Start of Block
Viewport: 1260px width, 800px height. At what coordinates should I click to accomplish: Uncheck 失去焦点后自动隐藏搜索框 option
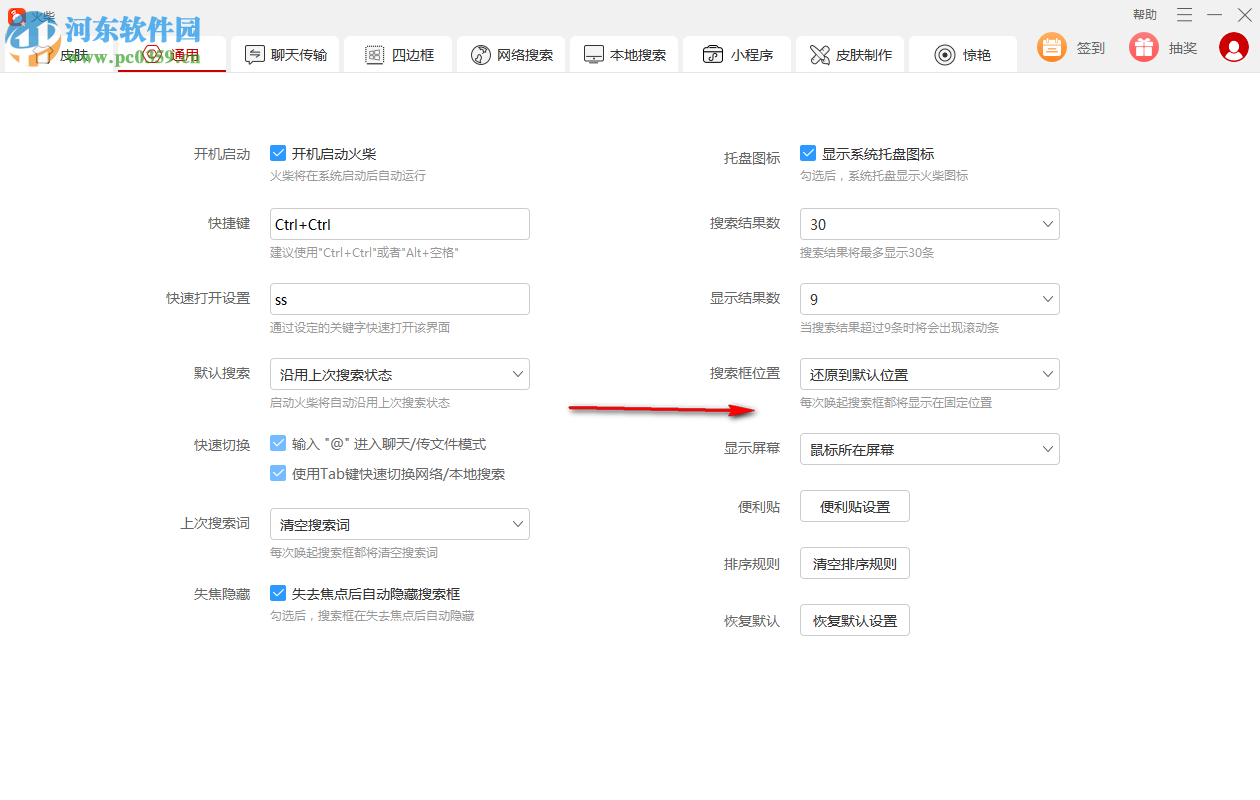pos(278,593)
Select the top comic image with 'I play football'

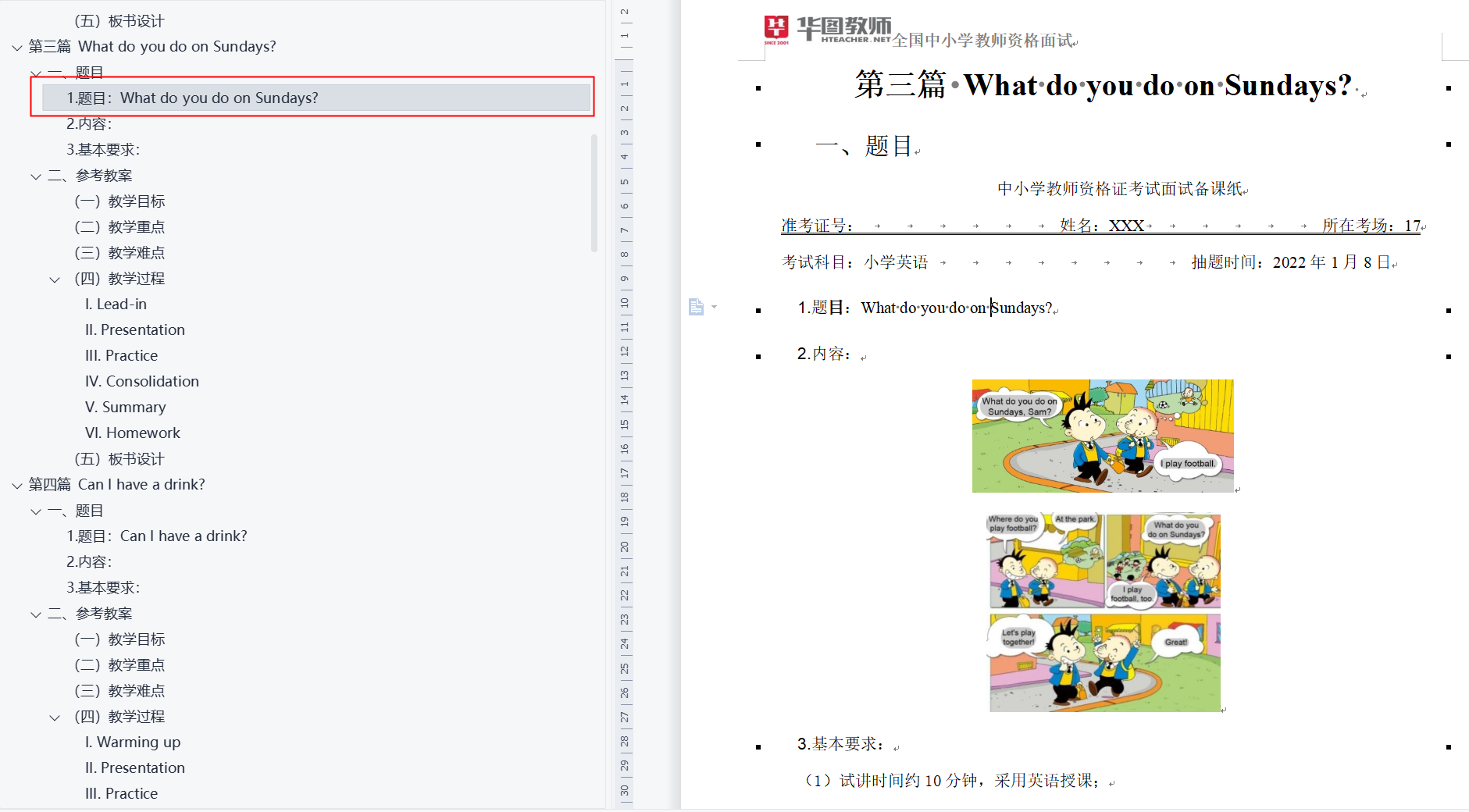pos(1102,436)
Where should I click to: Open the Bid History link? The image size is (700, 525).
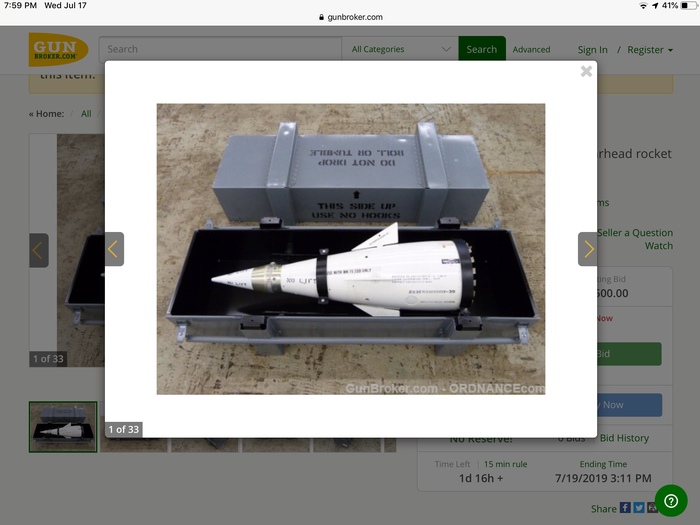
End of Block
What the exercise asks → All the material above must be copied exactly, and no picture belongs in the copy.

Result →
Viewport: 1260px width, 800px height. At what coordinates should I click to accomplish: Uncheck 失去焦点后自动隐藏搜索框 option
pos(278,593)
Select the top comic image with 'I play football'

pos(1102,436)
Where should I click to: Open the Bid History link? The image size is (700, 525).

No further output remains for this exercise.